In previous wetland posts, we introduced two of the three acceptable remedies for developers who damage protected wetlands, briefly touching on permittee-responsible compensatory mitigation and use of a third-party mitigation bank. The third alternative, known as in-lieu fee banking, allows a developer to make a monetary contribution to a State designated fund, the purpose of which is to fund a project that either creates, restores, enhances, or (less frequently) preserves a functioning wetland. Any one or any combination of these three remedies may be employed to satisfy Section 404 of the Clean Water Act (CWA).
Similar to mitigation banking, in-lieu fee banking is completed by a third party and is located off the developer’s site. Ideally, the mitigation project site is within the same service area as the developer’s affected lands. In-lieu fee banking is a type of banking that is usually sponsored by a state or local agency, not the federal government. Although in-lieu fee banking is the least preferred method of adhering to Section 404 of the CWA, it may be the only alternative if there are no existing mitigation banks in the area. This is typical in coastal areas where the cost to develop and maintain a bank and the risk of bank failure is too high, resulting in a dearth of mitigation banks. The state will use the funds for restoration projects that may or may not have been initiated as of the date of the contribution.
Some critics have advocated the phase-out of in-lieu fee programs, pointing out shortfalls associated with how these programs are currently administered. For example, some critics have noted that prices for in-lieu fee credits are often too low and fail to cover all of the costs necessary to deliver the promised mitigation, including expenses for program administration, long-term maintenance of projects, and corrective action. Others point to a temporal lag between impact to the developer’s wetland area and the initiation of a compensatory restoration project.

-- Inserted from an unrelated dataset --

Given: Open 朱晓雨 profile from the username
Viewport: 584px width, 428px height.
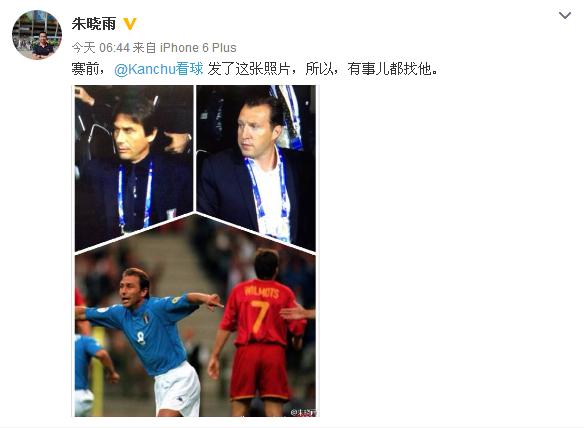Looking at the screenshot, I should pos(94,24).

To address some of these criticisms, the U.S. Army Corps of Engineers developed the Regulatory In lieu Fee and Bank Information Tracking System (RIBITS) with support from the U.S. Environmental Protection Agency and the U.S. Fish and Wildlife Service to provide better information on mitigation and conservation banking and in-lieu fee programs across the country. RIBITS allows users to access information about mitigation and conservation bank and in-lieu fee programs, including the types and numbers of sites, associated documents, mitigation credit availability, service areas, and information on national and local policies and procedures that affect development and operation of these programs.
That wraps up this series on wetlands. If you hold the common misconception of wetlands being mosquito-infested swamplands of little importance, hopefully our wetland blog postings have shed light on the importance of wetlands and how serious the United States government views the destruction or loss of these lands.